— ABOUT THIS EXERCISE —
Lines from the material below that hold the string "computer" are what is needed; copy each of them.

— MATERIAL PROVIDED —

******************************

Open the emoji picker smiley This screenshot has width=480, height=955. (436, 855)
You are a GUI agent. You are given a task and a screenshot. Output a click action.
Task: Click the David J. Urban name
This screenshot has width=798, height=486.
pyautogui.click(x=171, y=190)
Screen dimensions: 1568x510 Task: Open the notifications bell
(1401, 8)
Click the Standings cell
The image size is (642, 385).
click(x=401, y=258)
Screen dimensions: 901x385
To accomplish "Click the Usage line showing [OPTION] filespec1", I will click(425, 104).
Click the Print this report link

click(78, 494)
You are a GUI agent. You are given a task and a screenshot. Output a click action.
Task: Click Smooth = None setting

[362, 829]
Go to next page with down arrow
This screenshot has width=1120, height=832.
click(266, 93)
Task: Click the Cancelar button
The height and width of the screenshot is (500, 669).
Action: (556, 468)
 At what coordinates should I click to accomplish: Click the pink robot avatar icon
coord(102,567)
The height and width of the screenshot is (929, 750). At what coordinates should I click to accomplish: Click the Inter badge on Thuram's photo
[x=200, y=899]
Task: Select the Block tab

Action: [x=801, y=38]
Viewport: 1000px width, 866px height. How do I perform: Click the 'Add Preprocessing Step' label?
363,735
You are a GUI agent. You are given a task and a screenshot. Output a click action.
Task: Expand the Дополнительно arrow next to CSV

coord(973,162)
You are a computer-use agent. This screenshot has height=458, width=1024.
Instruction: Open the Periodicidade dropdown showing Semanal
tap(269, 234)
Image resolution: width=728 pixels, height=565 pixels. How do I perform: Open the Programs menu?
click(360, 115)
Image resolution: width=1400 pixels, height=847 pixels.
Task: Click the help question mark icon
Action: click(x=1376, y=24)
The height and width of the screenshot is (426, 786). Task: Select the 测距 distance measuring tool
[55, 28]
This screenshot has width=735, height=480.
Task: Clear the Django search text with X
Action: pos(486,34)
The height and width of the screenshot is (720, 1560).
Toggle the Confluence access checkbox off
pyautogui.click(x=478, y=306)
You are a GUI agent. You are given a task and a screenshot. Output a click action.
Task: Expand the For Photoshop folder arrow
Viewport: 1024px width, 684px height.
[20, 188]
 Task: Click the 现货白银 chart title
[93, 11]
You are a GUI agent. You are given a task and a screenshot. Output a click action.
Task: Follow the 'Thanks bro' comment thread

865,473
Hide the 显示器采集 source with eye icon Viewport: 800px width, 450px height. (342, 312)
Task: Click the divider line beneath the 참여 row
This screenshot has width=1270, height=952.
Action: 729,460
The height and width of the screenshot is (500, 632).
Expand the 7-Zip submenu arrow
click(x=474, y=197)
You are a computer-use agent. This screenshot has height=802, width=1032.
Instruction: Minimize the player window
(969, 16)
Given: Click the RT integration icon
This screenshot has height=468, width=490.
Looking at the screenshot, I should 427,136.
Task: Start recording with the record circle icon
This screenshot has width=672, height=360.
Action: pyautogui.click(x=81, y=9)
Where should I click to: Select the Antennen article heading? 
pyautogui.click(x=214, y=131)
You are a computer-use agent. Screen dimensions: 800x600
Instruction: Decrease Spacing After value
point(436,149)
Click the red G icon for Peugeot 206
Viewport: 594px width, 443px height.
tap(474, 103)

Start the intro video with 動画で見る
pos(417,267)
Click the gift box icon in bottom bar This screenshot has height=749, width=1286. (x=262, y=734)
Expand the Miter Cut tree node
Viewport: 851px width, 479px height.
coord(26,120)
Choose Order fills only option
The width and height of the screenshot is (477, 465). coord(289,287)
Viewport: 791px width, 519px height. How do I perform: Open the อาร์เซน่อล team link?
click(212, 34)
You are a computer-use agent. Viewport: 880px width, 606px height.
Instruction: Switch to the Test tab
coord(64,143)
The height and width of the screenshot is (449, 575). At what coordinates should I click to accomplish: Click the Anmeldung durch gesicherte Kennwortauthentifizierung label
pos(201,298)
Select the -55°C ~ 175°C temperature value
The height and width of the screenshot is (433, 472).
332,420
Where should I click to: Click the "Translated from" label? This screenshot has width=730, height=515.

******************************

— RESPONSE AREA —
You are a computer-use agent. This screenshot has height=458, width=1024.
You are a computer-use agent. This screenshot has height=802, width=1032.
You are a computer-use agent. Screen dimensions: 800x600
You are a computer-use agent. Viewport: 880px width, 606px height.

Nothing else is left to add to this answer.